The dramatic moment
Towards the end of Annie Baker’s Circle Mirror Transformation (Royal Court/Haggerston, running till 3 August), the drama teacher/life coach Marty asks the four members of her class to write a secret they have never told anyone on a slip of paper. She’ll do the same. They will each then take a random slip from the pile and read it to the group.
It’s a wonderfully economic example of the need to situate drama in the live moment onstage, rather than simply in the stories of the various characters. From the moment the task is set the atmosphere crackles with a sense of possibility, for the characters and the audience alike.
The task draws the audience into the situation. We might ask ourselves: how would I respond? What would my special secret be? Would I dare to write something meaningful or would I play it safe, coming up with some tame, socially acceptable secret?
Engaged in this game the paper slips themselves become objects charged with meaning, charged with the power to transform the lives onstage. They are no longer just scraps of paper torn from a random sheet.
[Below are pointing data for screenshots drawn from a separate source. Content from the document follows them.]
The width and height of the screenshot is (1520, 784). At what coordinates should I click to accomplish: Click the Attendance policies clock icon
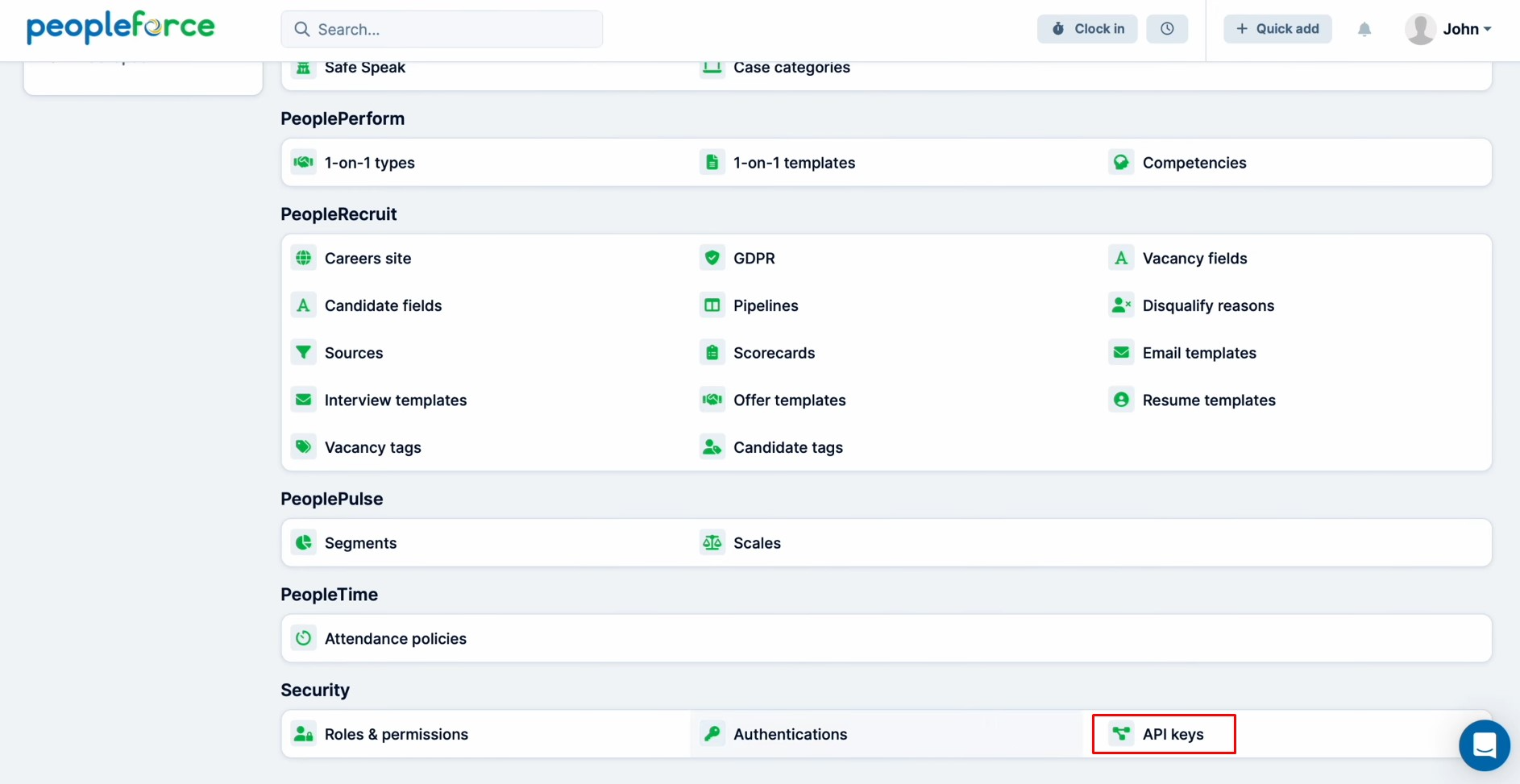(303, 637)

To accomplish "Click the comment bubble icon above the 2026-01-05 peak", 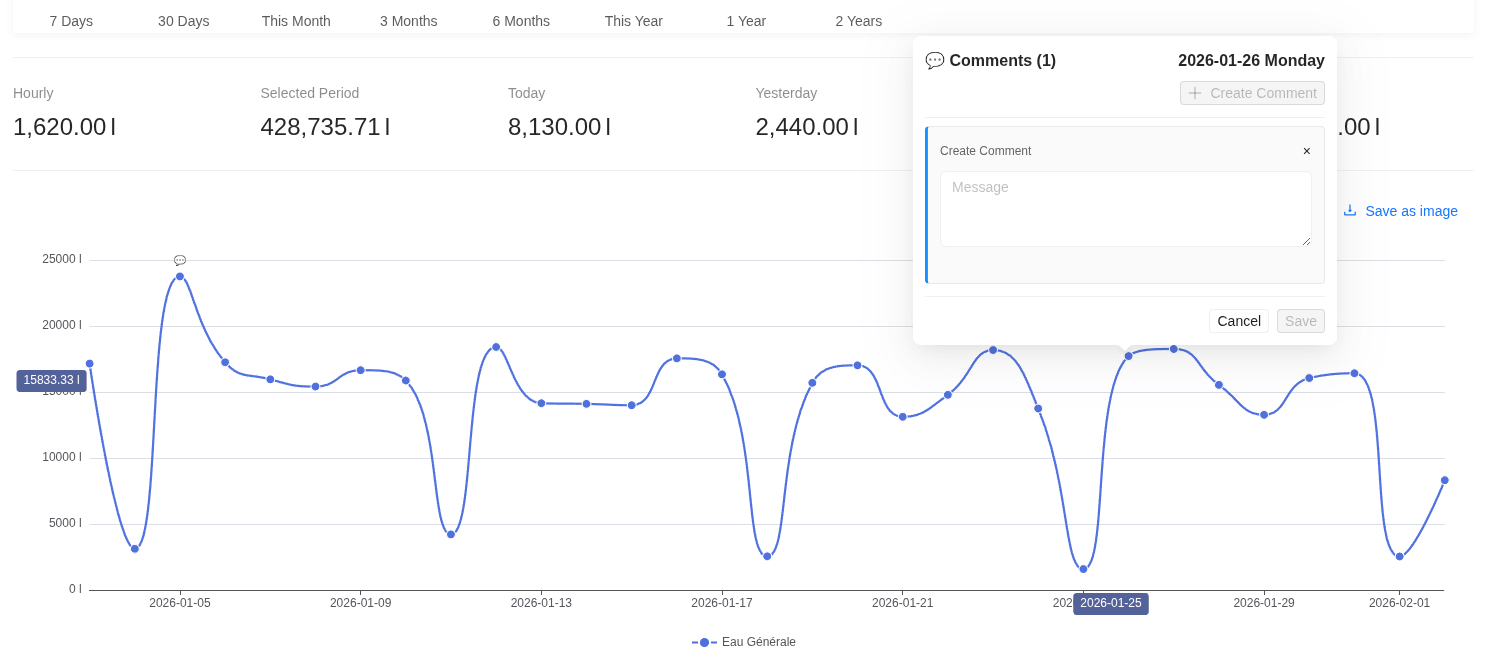I will tap(180, 261).
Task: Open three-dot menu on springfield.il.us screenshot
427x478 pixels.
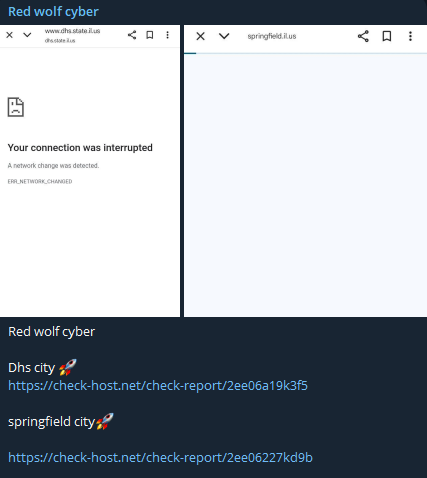Action: tap(410, 36)
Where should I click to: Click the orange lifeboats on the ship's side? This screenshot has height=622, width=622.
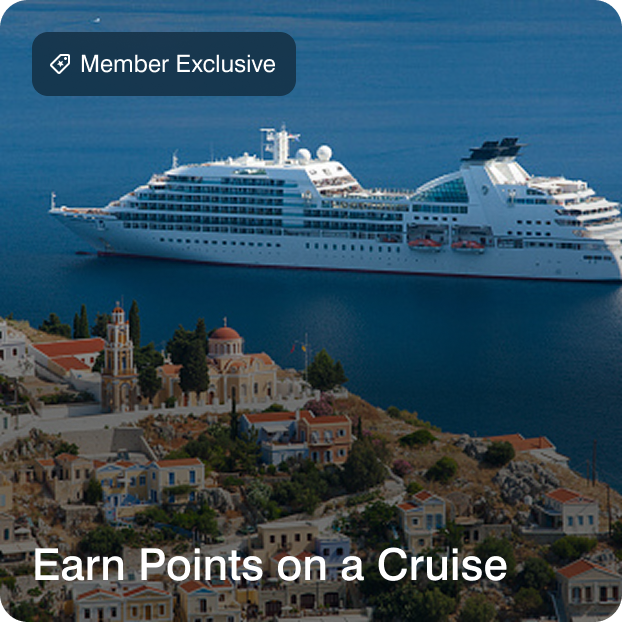point(446,244)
They matter to us now.
And then as the secrets are revealed in turn we learn the limits of anonymity in a group this size. We feel we can trace each secret to its owner with patient deduction. Surely that’s a male secret, that’s a female one? If that’s Theresa’s secret then it can’t be Lauren’s, and so on.
As the group read the secrets aloud we read their faces for clues. We see them reacting and dissembling, trying to work it all out for themselves as the possibilities unfold. We are all engaged in the same action, audience and characters combined in the dramatic moment.
It’s a remarkable scene from a delicately powerful play, with generous performances and the best use of a site-specific location I’ve seen. Catch it if you can by Saturday.